Introduction

In this article, I introduce a simple autograding system on GitHub using GitHub Classroom + GitHub Actions + CML Container. This system allows to do the following:

A grader assigns a programming task to students.
The students solve the task (write code).
The students can submit their code to the grading system as many times as they want. The system automatically returns the grading results to the students each time.
(The grader will grade the final submitted code again with different parameters.)

In programming education, feedback from grading is essential. Trial and error by hand are necessary to improve coding. The feedback by the autograding can give students the opportunity for such trial and error. The autograding system also helps prevent careless mistakes in output formatting, such as forgetting to include spaces.

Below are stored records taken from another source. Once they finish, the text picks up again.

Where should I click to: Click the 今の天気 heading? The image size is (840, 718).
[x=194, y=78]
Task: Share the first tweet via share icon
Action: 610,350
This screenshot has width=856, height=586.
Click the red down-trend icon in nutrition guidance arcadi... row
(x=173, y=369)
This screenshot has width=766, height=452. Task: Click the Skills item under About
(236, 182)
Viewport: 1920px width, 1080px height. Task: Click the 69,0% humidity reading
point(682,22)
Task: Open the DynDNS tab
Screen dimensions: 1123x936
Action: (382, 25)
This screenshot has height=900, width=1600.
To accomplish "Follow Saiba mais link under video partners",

I will assume that the students are a beginner of the C language. The only thing students need to do is prepare their GitHub account.

I intend this article is for teachers who teach programming courses at universities. Comments and feedback are welcome.

Autograding system

Now let me introduce the system. You can check all the code here. Here, the assignment is in the form of a GitHub repository, organized as follows.

.
├── .github
│   └── workflows
│       └── autograding.yaml
├── README.md
├── eval.py
└── main.c

Let’s distribute this repository to each student (one for each) and ask them to edit main.c. The task this time is to print Hello World! by $ ./a.out

The main.c contains the following template.

#include <stdio.h>

int main () {
    printf("Hello Word!!\n");
}

The task here is to fix the mistake inside printf. Students will copy this main.c to their own environment and code it. After coding, they will update the repository by copying and pasting the result to main.c on GitHub. Since I assume that the students are beginners, they can simply edit the file from the GitHub web interface instead of using the git command. Of course, the students can also use the git command.

That’s it. After editing main.c, the students will see their results of the autograding directly under the commit. Let’s check it out. Here, the student has revised Hello Word!! to Hello World!!. Now, from the top page of the repository, the student can press the “Commit List” button in the upper right corner.

This will bring up a list of commits, as shown below. The student can select the last commit.

The student can check the update (commit) as follows. However, one more ! still exists, and the grading will fail. The student can see the grading result at the bottom of the commit in the form of a notification from a bot called github-actions. You can see the actual commit here.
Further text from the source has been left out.